Saturday, March 20, 2010

Japan's Demorgraphics - Child Care Priming

In 2008, the latest year for which data are available from the Ministry of Labor, Health and Welfare, Tokyo had the nation's lowest birthrate, at 1.09 children per woman.

Elsewhere in the world's second-largest economy, the situation is similarly worrying. The national birthrate in 2008 was 1.37 children per woman -- up from a record low of 1.26 in 2005, but still nowhere near what the country needs to replenish its population. If current trends continue, Japan's population will fall to 95 million by 2050, from about 127 million now.

Japan's average life expectancy at birth was the highest in the world in 2008, at 86.05 years for women and 79.29 years for men.

But the ratio of the dependent population -- the sum of the elderly and young population, divided by the working-age population -- was 55.2% in 2008, according to the Statistics Bureau.
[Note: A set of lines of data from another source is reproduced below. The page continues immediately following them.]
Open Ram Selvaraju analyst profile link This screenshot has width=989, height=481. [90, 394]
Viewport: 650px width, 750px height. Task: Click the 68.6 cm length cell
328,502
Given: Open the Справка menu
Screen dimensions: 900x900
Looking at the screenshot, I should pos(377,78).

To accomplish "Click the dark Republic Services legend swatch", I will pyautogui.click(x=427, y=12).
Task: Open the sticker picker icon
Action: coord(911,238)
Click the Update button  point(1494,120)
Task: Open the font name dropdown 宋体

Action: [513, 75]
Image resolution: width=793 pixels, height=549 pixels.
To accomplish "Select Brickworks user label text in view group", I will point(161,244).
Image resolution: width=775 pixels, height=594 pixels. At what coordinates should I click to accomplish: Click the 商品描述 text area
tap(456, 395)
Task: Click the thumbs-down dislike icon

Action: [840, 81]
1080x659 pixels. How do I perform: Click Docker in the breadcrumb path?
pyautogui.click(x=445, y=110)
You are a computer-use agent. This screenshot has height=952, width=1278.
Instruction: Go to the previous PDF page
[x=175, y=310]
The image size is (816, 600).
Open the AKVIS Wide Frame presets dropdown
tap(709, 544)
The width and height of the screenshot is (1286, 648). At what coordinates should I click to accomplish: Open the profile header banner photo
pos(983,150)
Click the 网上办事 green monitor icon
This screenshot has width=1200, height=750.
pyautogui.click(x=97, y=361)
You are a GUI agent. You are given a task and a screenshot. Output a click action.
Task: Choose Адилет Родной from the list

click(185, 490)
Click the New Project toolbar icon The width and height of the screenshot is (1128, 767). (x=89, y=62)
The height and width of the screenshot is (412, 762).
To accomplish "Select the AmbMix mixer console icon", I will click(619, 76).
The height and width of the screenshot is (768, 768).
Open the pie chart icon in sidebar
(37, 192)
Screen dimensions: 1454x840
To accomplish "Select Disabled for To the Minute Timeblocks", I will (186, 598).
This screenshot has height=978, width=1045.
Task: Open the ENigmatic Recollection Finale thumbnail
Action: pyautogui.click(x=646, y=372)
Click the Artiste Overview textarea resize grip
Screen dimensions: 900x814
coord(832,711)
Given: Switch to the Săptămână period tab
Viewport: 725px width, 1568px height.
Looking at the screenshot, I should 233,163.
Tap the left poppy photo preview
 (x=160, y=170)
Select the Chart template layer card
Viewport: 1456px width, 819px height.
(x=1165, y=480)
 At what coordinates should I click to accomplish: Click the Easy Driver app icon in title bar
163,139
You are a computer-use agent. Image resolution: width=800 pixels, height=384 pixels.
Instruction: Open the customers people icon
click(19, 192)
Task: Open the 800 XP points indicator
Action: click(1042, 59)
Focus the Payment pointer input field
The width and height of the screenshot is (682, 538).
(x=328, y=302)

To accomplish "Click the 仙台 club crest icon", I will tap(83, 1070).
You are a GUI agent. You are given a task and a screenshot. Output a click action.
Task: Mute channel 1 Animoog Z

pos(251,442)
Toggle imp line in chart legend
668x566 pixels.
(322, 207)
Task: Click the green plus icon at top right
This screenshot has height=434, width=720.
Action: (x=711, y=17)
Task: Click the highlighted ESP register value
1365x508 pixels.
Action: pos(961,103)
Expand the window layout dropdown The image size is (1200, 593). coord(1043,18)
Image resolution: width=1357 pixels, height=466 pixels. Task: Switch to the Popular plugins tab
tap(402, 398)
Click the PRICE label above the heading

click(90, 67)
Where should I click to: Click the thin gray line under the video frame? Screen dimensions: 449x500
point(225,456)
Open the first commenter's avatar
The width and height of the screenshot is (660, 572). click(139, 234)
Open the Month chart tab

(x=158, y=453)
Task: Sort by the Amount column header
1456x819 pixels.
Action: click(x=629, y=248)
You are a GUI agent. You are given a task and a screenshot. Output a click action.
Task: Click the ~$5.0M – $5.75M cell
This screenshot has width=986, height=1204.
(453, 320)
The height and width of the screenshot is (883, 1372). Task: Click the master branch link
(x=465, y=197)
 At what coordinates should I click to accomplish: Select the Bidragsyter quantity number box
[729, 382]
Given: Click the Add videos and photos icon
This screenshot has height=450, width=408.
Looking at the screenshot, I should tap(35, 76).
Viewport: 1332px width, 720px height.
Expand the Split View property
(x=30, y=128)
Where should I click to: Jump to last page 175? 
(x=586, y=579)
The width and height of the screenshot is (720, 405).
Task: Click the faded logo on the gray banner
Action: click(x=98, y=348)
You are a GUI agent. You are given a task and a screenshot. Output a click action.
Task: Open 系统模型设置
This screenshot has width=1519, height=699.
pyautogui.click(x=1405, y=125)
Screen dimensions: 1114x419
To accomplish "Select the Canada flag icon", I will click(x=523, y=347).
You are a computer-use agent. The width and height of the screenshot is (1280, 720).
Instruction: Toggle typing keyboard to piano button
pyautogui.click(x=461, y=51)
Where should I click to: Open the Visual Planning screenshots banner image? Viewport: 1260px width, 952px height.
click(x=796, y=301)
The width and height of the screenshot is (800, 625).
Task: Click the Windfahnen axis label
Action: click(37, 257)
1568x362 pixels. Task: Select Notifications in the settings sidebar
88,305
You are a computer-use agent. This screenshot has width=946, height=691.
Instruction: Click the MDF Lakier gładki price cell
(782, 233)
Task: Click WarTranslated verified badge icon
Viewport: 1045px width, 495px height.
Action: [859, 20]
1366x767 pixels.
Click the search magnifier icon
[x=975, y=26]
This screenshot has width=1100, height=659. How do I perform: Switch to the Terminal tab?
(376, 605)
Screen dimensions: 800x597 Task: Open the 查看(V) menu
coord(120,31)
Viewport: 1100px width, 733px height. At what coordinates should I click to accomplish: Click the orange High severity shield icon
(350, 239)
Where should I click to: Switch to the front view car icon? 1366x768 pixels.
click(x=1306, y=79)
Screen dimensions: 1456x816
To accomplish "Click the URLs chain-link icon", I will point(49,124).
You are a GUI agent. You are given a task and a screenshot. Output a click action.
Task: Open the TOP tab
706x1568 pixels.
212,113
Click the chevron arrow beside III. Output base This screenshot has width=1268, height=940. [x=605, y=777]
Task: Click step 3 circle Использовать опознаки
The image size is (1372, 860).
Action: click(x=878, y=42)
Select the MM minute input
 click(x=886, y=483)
The proportion of elderly in the total population has remained above that of the younger age group since 1997.

The Democratic Party of Japan was swept into power last August on a platform that vowed to shift the government's focus to boosting domestic demand, while postponing a hike in the country's 5% consumption tax -- despite Japan's burgeoning public debt.

Prime Minister Yukio Hatoyama vowed in January to "work to enhance the provision of childcare services."

The DPJ's plan includes paying cash allowances of more than $3,000 per child to families, with monthly payments for children under high school age to help defray child-rearing costs.

Japan's lower house of parliament passed the child allowance bill Tuesday, and it is widely expected to clear in the upper house -- where the DPJ holds a majority -- before the end of this month.

But some say the policy is aimed less at propping up the country's sagging birth rate and more at giving anemic consumption an immediate shot in the arm.

"I view child allowance as a tax break for people aged 35," said Hajime Kitano, chief Japanese equity strategist at J.P. Morgan in Japan.

This lost generation, he said, is now reaching the 35-44 peak age range for consumption.

"Although child allowance appears on the surface to be about children, upon closer examination it seems more like assistance for this generation," Kitano said.